Escribir una carta romántica es una tarea de extrema sencillez. El autor debe confeccionar una lista con palabras pertinentes: amor, pasión, corazón, eternidad, inmensidad. A continuación, debe unir esas palabras siguiendo una lógica gramatical: la inmensa pasión que arde en mi corazón hace que mi amor por vos dure toda la eternidad. Etcétera. El autor puede plasmar estas palabras en una tarjeta ilustrada con gaviotas o flores o gatitos rodeados de corazones, y la carta romántica estará lista.
No suelo escribir este tipo de cosas. Sí suelo escribir historias de carceleros que arriesgan mucho más que su empleo para salvar, tal vez, una vida, de verdugos indolentes a fuerza de costumbre, y de buitres que caen en su propia trampa en el infierno del desierto.

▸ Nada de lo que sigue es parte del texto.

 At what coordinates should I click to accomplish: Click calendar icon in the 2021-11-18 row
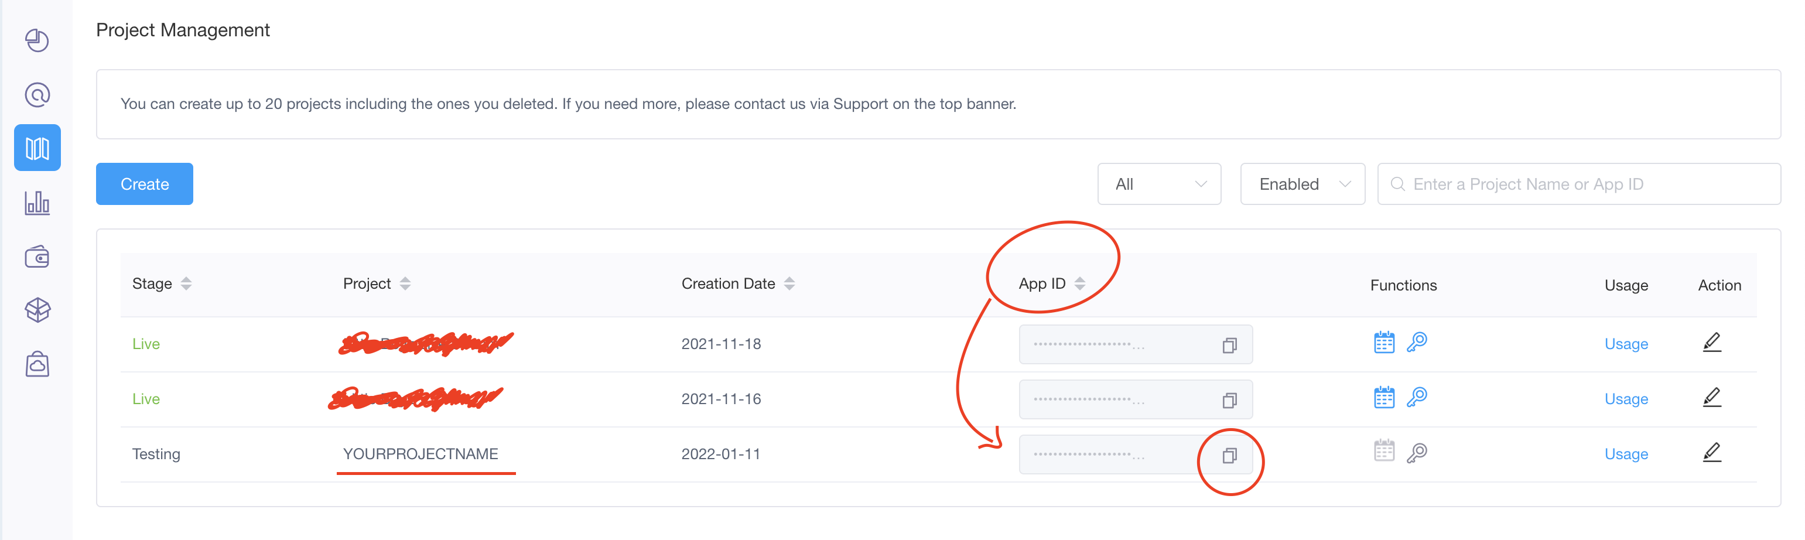pyautogui.click(x=1384, y=343)
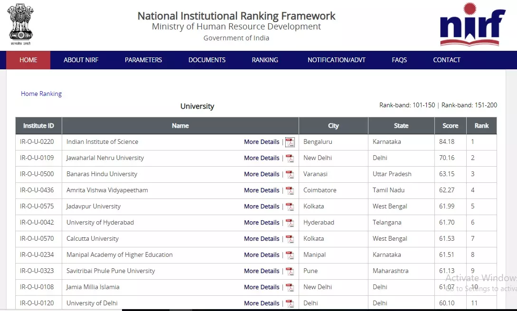Click the NIRF logo

472,25
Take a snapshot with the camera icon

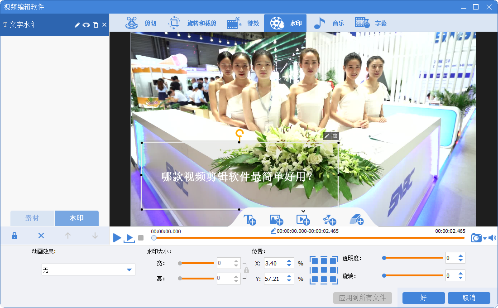point(476,238)
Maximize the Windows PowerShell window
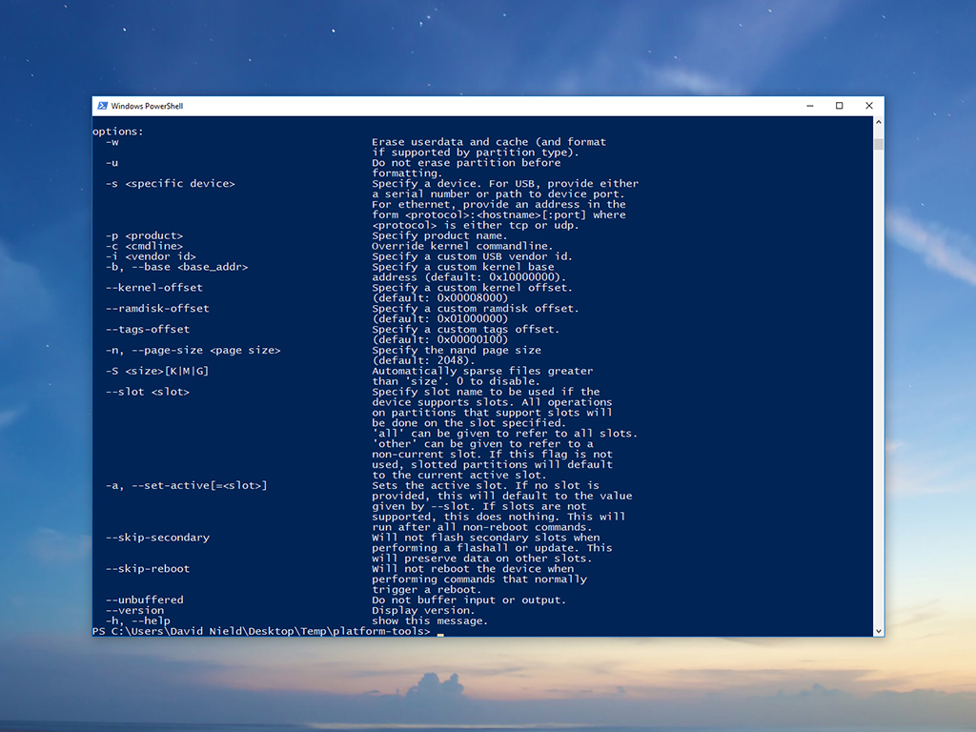 pos(840,106)
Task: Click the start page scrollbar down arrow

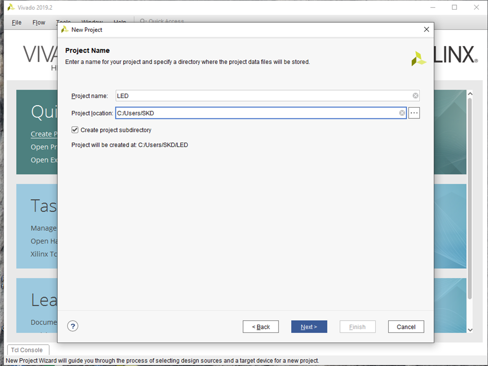Action: coord(470,329)
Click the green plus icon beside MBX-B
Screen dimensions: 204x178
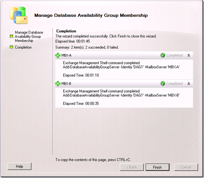[x=58, y=84]
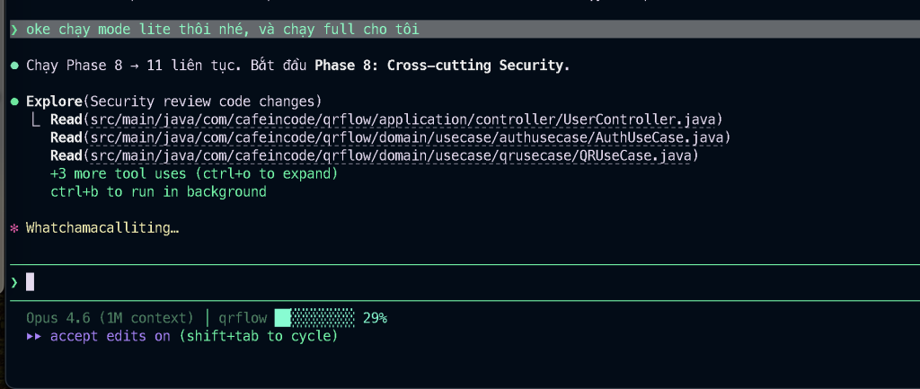Click the tree branch connector before first Read

pyautogui.click(x=36, y=119)
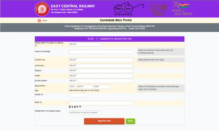Open the state selection dropdown
This screenshot has height=131, width=219.
click(x=85, y=44)
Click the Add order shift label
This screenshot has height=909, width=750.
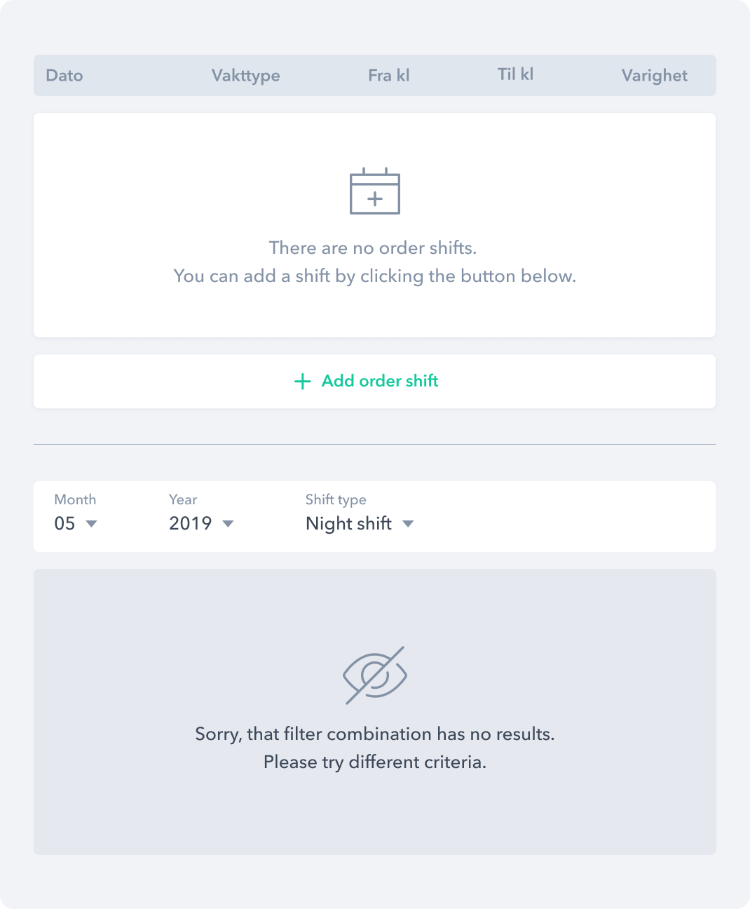click(x=380, y=381)
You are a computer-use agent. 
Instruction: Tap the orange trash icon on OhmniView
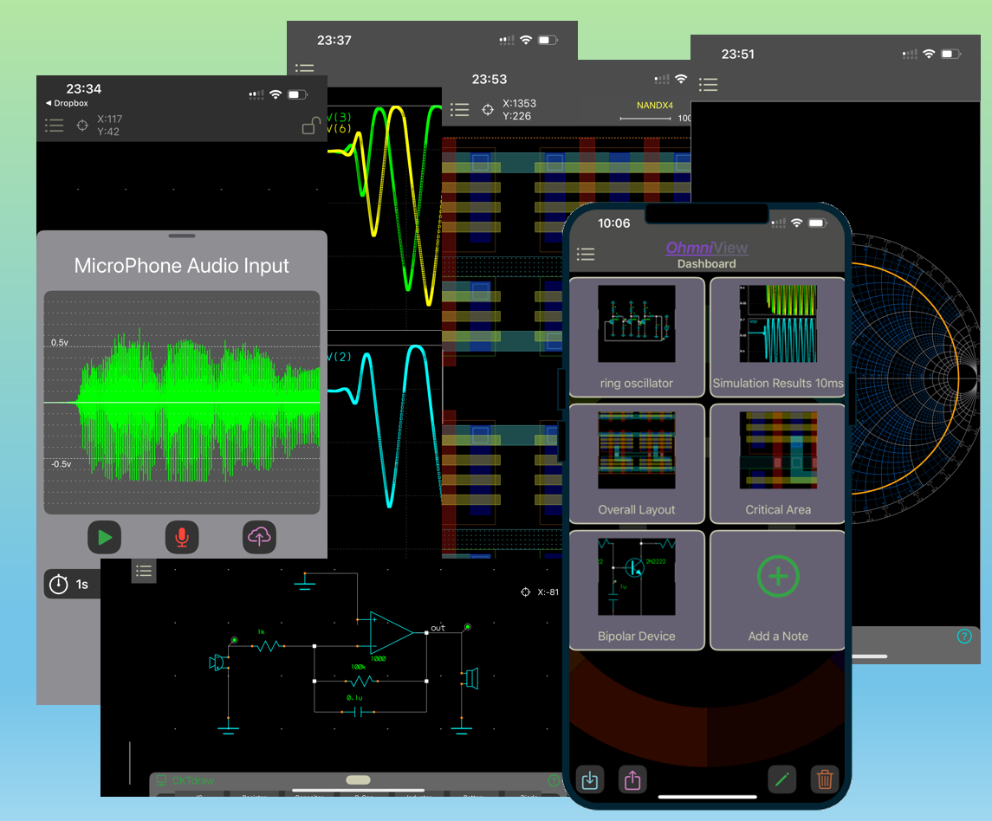tap(826, 779)
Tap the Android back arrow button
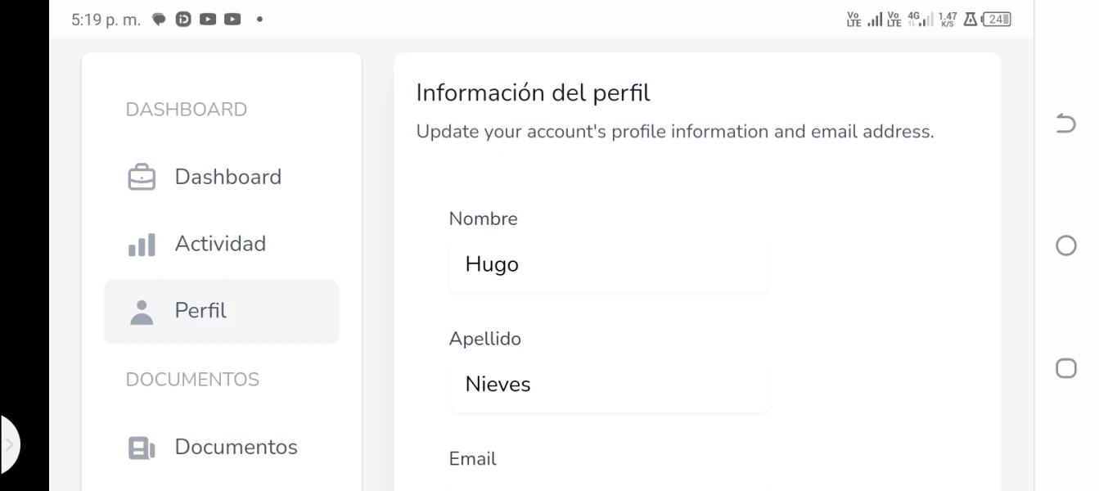This screenshot has height=491, width=1099. coord(1065,124)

Creo en el amor. Creo en el amor con la tenacidad de los inocentes. Creo en el amor con fe redentora. Pero el amor en el que creo no es sedoso, más bien tiene textura rústica, como madera labrada, y no sabe a champán ni a agua mineral sino a caipirinha o a ese licor de frambuesa que tengo en el mueble de la cocina, al lado del horno microondas.
Entonces las historias que escribo buscan alejarse de esa idea del romanticismo, ésa que hace escribir cartas con precisión cirujana. Creo en el amor como algo sagrado y humano. Por lo tanto, necesito desmitificar la versión que intenta reducir al amor a una tarjeta con gaviotas ilustradas. Me irrita esa versión. Me deprime. Me indigna.
Desconfío de los sonetos como de la matemática. Soy notoriamente inocente.